- Work to be completed:
Below are entries. Reproduce exactly the lines between the line holding "Given: Click the Simple input checkmark icon" and the line holding "The width and", inclusive, and only those.

- Provided data:
[Start of section]

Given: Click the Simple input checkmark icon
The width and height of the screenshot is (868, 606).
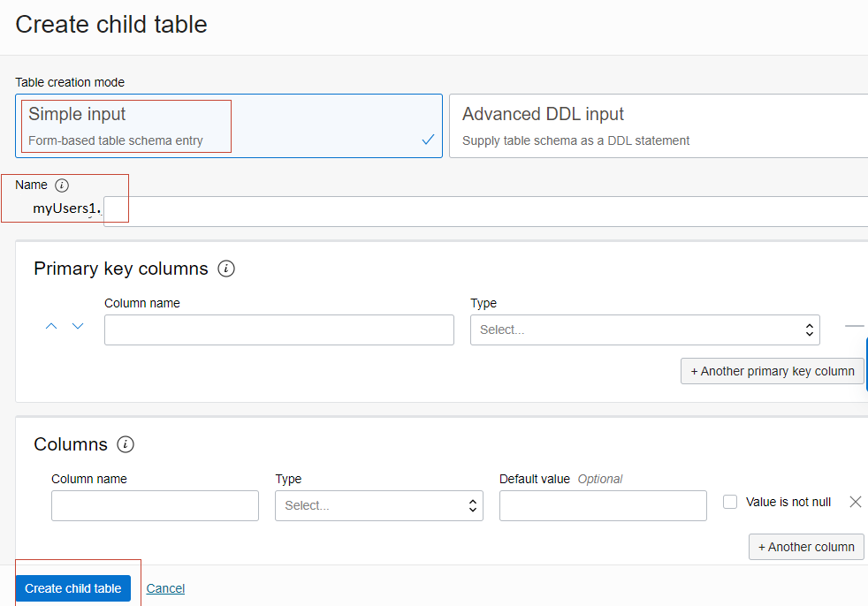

[End of section]
[Start of section]

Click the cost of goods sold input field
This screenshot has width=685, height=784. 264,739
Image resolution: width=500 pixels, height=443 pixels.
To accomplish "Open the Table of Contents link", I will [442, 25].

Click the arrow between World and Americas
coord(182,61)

[End of section]

- Response area:
Given: Click the Simple input checkmark icon
The width and height of the screenshot is (868, 606).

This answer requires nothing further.